In the past three years, DCRA regularly sent legal notices to landlords using old or inaccurate addresses or notified the wrong person or company, a problem that administrative law judges have warned the agency about for years.
When mail is returned "undeliverable," judges give the agency a second chance to get the address right. But DCRA has often opted to dismiss cases without trying a second time.
Even when DCRA had the correct address, it often failed to follow up with a required second notice to unresponsive landlords. The agency, for example, filed more than 20 cases in 2005 against the company run by former D.C. Council member H.R. Crawford, citing uncollected trash and weeds at the company's apartment complex in Southeast. But the cases were dismissed in 2006 after Crawford failed to respond and DCRA did not send a required second notice.
Crawford said that he responded to all violations but that the complex was scheduled to be torn down and had become a dumping ground.

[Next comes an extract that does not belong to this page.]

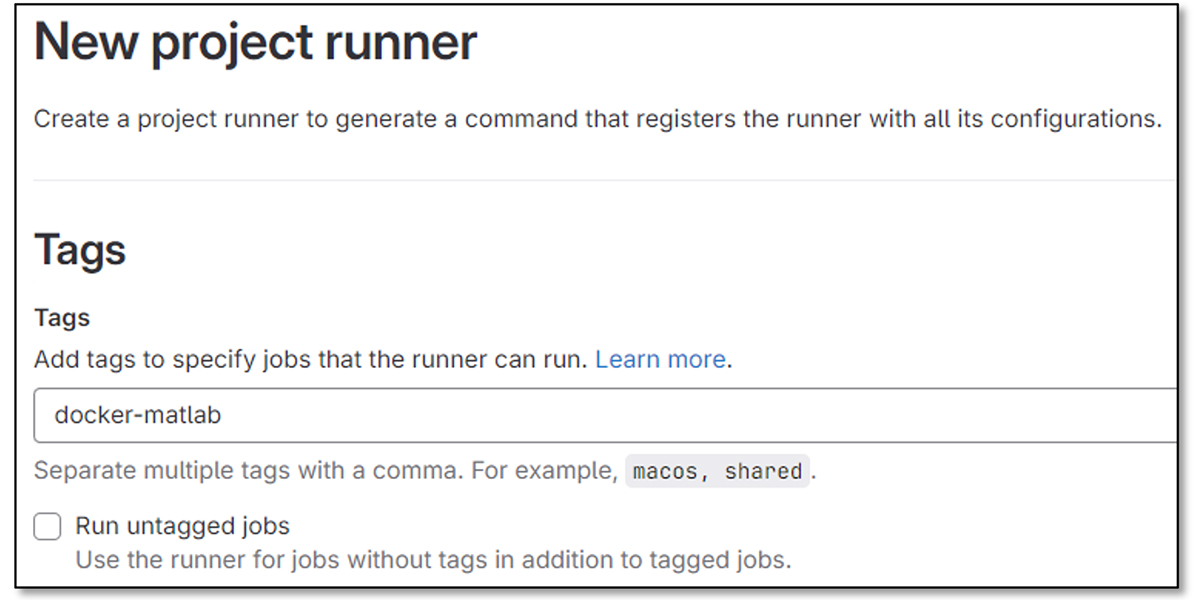The height and width of the screenshot is (600, 1200).
Task: Click the New project runner heading
Action: click(255, 42)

He added that his company in late 2004 became a silent partner in the property.
DCRA officials attribute the dismissals to administrative problems.
In 11 cases, violations were dropped because the legal notices themselves were defective. In one case, DCRA attempted to fine a landlord $1,000 but didn't say why, inexplicably citing an unrelated statute that governs payments to dead firefighters and police officers.
Together, the hundreds of dismissed cases represented $664,000 in potential fines against landlords.
When judges imposed fines and landlords didn't pay, DCRA often failed to take the next step, putting liens on properties. A review of the 80 cases from 2005 with unpaid fines shows that DCRA placed liens on just 29 properties.
Argo said DCRA recently changed the way it sends legal notices to landlords to ensure that cases aren't dismissed. She also said that the agency is working out glitches with the Office of Administrative Hearings. Since January 2007, she said, the agency has issued 154 liens against properties for failure to pay delinquent fines.
"We are not just putting a fresh new coat of paint on the walls here," she said. "We are getting into the guts of DCRA and revitalizing our staff, our process and our procedures from the bottom up."